* **Задание**:
Ответьте кратко на вопросы по отрывку, приведенному ниже.
(a) В каком году директор Харьковского тракторного не пожелал, чтобы «Мосфильм» снимал на заводе картину «Битва в пути»?
(b) На каком заседании выступил Василий Макарович Шукшин?
(c) Какой вопрос он задал президиуму?

Возможно, что кое-кто, читая это, уже подумал: подумаешь, какой-то нетипичный или случайный в своих нетипичных поступках Голованов… И — обозлившийся писатель с трибуны сводит личные счеты с ним… Смею таковых огорчить. Нет, — Голованов не случаен на фоне заметно перевоспетого научно-технического прогресса. Вот, кстати, здесь, в Харькове, еще в 1961 году произошел аналогичный случай. Тогдашний директор Харьковского тракторного не захотел тогда быть похожим на Бахирева из романа «Битва в пути». Он сказал режиссеру Владимиру Павловичу Басову, который снимал и «Факты минувшего дня», что у него «никакой Тинки-льдинки-холодинки не имеется» и что у него на заводе «противовесы не летают», так что он не желает, чтобы «Мосфильм» снимал здесь картину «Битва в пути». Да-а…
А ведь это было-то во-он когда — в 61-м. И значит, во-он с каковых пор не желают походить на литературных героев их прототипы — реальные директора!..
Меня так и подмывает затронуть и развернуть сейчас еще одну важную тему — тему очевидного нарушения этими директорами доверенного им принципа единоначалия. Кое-где, на глубинных местах, типа заполярного Кировска, оно отчетливо смахивает уже на единовластие. Важная это тема и серьезная. Это она однажды вывела на трибуну расширенного заседания Коллегии Госкино Василия Макаровича Шукшина, который сказал, обращаясь к президиуму:
— Я буду краток. Ответьте, пожалуйста, на один вопрос… Что должен делать художник, если он не согласен с администратором?..
И сошел с трибуны.
Да, мы воспеваем научно-технический прогресс. Мы возвеличиваем достижения научно-технической революции. Стране нужны ученые и инженеры, техники и рабочие. Завтра, практически без экзаменов, в вузы державы поступят ребята, что захотели стать металлургами, нефтяниками, газовиками, строителями, транспортниками, инженерами горнодобывающей промышленности и сельского хозяйства. На них нынче острый дефицит.
Но позвольте спросить, а не в остром ли дефиците у нас нынче хороший филолог, хороший историк, хороший психолог, хороший географ, хороший социолог, хороший, я подчеркиваю, писатель?..

* **Исходные данные**:
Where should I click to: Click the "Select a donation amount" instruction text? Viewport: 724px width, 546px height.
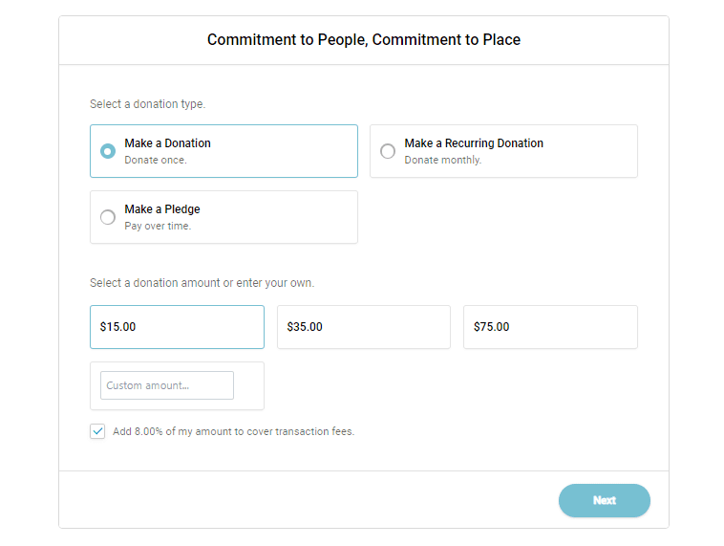202,283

* **Выполненное задание**:
(a) В 1961 году.
(b) На расширенном заседании Коллегии Госкино.
(c) «Что должен делать художник, если он не согласен с администратором?»